AIM OF THE EXERCISE >> Copy out the rows starting with the line that contains "Where should I click to: Click the tweet" and going on through the line that contains "click(x=332, y=79)". Reproduce each one word for word, with nothing before or after.

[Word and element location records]

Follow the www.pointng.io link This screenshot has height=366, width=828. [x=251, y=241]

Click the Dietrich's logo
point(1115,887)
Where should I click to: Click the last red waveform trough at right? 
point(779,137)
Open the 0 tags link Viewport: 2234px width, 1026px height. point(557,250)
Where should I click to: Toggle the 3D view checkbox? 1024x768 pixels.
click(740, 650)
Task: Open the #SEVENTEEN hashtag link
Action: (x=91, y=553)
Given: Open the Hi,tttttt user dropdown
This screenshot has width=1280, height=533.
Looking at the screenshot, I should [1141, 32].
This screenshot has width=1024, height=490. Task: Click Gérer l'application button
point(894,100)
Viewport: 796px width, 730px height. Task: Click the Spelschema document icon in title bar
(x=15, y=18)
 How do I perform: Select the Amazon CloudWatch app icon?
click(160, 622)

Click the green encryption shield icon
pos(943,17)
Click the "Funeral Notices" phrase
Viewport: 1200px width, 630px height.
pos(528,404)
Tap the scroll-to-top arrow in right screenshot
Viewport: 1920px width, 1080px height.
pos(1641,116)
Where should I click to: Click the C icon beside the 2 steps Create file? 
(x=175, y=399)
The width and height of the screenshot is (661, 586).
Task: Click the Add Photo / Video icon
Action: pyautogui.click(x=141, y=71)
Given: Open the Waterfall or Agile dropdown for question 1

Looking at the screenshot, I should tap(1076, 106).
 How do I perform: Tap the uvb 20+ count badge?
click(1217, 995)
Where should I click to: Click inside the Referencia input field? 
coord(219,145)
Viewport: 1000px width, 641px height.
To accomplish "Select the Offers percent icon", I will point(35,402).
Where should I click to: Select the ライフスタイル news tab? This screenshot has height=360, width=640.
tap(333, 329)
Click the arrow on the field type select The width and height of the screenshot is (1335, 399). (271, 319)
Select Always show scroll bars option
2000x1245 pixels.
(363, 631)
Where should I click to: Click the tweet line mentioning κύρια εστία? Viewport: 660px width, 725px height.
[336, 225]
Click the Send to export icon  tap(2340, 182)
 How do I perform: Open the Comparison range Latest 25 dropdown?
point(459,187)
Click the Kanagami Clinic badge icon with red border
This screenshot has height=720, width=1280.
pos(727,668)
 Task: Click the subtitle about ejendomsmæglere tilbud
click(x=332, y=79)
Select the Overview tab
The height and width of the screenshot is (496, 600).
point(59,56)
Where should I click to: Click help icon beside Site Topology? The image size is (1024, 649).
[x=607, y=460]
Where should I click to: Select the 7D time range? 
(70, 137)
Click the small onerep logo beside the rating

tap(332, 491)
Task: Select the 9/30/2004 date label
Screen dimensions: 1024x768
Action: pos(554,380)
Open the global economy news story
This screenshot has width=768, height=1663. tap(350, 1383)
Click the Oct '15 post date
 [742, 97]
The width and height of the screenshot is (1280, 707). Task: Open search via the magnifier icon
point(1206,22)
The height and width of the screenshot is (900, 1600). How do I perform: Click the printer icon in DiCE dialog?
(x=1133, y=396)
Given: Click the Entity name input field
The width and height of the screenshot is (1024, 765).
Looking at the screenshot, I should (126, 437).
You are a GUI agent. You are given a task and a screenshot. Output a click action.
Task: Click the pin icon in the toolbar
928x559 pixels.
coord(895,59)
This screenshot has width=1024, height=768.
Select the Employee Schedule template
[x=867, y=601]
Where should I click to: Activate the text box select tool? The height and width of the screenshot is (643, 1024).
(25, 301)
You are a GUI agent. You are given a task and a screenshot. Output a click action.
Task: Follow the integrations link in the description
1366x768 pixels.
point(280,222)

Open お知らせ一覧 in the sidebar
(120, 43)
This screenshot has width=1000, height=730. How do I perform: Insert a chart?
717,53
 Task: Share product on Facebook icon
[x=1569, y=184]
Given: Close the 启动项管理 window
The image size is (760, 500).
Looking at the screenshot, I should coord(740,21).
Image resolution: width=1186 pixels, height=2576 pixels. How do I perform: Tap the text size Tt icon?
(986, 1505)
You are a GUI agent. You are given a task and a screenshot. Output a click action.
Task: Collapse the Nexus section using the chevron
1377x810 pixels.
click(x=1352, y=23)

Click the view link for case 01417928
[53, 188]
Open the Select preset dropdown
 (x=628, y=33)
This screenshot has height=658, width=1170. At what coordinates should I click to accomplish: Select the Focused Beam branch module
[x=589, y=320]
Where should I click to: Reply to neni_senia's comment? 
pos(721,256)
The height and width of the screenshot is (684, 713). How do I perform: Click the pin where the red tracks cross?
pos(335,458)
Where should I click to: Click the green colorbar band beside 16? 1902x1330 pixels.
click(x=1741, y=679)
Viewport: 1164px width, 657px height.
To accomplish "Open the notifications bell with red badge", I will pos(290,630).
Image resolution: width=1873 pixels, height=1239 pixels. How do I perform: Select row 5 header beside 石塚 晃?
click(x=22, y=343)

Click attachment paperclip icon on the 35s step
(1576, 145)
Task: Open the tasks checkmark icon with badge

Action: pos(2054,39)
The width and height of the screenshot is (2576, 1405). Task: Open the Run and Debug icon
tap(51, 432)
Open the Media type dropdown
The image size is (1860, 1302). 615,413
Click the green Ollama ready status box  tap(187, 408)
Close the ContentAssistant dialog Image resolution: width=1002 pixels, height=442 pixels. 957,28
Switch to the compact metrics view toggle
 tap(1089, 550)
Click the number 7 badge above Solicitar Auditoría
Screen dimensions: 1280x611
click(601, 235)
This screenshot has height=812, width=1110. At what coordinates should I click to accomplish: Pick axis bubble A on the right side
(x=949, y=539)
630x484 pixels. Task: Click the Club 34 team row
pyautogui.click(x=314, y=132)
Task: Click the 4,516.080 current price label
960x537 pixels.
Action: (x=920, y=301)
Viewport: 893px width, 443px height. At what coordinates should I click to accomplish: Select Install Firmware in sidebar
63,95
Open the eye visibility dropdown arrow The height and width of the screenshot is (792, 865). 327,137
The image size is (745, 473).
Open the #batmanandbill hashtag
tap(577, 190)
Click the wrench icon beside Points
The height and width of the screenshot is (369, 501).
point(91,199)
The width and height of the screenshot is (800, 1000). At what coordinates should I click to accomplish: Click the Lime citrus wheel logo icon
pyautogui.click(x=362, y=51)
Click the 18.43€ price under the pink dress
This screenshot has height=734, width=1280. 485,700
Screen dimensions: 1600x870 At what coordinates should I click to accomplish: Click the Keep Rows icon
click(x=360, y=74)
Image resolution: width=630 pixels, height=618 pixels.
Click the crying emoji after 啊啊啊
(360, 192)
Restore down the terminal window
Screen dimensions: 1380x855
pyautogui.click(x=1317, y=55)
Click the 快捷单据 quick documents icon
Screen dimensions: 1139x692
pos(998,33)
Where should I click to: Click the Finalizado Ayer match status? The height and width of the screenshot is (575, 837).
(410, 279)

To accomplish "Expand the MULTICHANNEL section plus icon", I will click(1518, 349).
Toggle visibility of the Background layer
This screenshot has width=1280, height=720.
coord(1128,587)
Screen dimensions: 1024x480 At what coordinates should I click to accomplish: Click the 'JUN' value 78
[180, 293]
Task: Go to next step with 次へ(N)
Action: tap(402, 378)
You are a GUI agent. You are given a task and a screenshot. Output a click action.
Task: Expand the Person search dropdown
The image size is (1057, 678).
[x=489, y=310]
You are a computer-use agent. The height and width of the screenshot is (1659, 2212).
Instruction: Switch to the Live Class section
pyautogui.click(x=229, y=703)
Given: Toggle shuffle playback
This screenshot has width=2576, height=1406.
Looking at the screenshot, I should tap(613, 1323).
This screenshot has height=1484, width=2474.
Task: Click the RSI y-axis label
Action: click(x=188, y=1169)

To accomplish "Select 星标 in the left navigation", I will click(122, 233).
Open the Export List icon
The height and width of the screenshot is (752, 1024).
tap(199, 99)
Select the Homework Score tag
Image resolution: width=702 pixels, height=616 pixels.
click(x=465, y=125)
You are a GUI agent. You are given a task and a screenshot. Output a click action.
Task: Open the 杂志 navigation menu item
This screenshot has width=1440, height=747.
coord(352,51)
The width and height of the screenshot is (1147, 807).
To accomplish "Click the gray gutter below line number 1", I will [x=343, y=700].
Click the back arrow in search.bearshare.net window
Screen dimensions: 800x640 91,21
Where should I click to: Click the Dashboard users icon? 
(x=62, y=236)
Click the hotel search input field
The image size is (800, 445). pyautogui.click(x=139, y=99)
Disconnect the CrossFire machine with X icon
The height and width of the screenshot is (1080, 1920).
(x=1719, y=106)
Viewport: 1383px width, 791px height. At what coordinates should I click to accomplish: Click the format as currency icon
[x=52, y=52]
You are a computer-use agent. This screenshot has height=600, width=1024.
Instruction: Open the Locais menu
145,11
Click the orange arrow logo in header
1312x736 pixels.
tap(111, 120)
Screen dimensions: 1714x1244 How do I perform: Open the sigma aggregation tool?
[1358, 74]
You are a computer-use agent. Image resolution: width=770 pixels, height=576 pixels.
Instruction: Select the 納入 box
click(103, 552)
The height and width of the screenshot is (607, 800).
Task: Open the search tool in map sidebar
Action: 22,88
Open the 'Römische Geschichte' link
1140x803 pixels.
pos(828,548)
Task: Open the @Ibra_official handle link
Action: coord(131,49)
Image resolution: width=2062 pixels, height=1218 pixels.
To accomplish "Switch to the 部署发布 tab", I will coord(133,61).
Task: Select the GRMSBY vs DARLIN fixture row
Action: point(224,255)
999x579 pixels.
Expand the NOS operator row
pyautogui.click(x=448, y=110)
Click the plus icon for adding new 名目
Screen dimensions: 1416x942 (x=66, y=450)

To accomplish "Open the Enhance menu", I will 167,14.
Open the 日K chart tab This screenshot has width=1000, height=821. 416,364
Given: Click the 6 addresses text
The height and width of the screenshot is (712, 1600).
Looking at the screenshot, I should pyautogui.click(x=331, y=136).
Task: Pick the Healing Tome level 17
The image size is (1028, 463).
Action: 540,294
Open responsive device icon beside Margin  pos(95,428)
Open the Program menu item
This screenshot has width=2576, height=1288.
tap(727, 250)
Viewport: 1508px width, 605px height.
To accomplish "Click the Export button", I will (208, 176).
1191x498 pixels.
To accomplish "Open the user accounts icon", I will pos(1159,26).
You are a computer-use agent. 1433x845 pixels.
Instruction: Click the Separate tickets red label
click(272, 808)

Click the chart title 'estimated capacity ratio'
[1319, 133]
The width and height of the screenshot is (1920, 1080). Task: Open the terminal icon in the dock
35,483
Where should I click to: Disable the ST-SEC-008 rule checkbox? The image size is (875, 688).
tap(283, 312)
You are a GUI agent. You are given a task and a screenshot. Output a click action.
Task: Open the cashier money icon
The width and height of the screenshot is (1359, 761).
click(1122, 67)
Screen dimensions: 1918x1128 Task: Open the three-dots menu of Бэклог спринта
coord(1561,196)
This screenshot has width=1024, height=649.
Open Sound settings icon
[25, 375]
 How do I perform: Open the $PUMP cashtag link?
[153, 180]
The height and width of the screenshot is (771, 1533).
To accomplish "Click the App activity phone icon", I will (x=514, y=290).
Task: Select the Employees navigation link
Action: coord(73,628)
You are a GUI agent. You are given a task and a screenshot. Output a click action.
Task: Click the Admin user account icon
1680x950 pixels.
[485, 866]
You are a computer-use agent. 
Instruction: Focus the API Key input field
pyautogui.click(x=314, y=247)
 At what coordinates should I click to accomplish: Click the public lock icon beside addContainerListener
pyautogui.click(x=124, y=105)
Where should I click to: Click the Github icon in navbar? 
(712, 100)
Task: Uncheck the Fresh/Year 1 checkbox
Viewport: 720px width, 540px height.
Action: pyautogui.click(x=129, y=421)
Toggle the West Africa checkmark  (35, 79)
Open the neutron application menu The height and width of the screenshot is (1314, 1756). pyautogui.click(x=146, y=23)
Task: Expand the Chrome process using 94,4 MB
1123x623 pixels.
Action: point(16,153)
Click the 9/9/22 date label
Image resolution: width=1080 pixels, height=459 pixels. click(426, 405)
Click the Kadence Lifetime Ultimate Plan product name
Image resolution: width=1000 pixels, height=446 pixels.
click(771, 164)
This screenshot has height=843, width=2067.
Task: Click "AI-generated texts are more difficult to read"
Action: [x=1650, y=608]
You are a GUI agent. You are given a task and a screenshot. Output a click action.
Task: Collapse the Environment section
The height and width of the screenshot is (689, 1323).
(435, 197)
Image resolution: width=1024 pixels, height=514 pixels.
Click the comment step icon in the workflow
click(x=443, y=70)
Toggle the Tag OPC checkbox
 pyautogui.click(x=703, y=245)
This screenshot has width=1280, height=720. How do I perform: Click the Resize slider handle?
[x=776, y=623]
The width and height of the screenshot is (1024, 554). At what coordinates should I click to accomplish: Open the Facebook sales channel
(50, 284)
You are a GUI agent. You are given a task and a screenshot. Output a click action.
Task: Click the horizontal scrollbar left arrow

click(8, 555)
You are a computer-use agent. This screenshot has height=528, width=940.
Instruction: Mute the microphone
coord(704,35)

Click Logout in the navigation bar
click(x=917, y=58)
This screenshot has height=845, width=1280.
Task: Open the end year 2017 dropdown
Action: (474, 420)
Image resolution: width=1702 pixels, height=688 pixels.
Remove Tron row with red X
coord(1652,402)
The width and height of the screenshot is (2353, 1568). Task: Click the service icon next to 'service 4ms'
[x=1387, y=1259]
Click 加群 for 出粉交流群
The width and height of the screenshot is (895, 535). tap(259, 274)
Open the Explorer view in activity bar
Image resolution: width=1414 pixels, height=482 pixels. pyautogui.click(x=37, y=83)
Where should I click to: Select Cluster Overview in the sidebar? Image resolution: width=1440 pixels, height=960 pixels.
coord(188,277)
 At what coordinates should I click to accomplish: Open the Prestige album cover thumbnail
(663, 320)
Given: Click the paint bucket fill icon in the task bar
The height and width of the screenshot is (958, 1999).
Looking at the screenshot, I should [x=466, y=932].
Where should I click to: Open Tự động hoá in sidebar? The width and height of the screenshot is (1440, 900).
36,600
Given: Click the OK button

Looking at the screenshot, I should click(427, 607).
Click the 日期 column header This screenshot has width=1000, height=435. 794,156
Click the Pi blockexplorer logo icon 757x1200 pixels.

FINISHED EXERCISE >>
Where should I click to: Click the tweet line mentioning κύρια εστία? Viewport: 660px width, 725px height.
[336, 225]
Click the Send to export icon  tap(2340, 182)
 How do I perform: Open the Comparison range Latest 25 dropdown?
point(459,187)
Click the Kanagami Clinic badge icon with red border
This screenshot has height=720, width=1280.
pos(727,668)
 Task: Click the subtitle about ejendomsmæglere tilbud
click(x=332, y=79)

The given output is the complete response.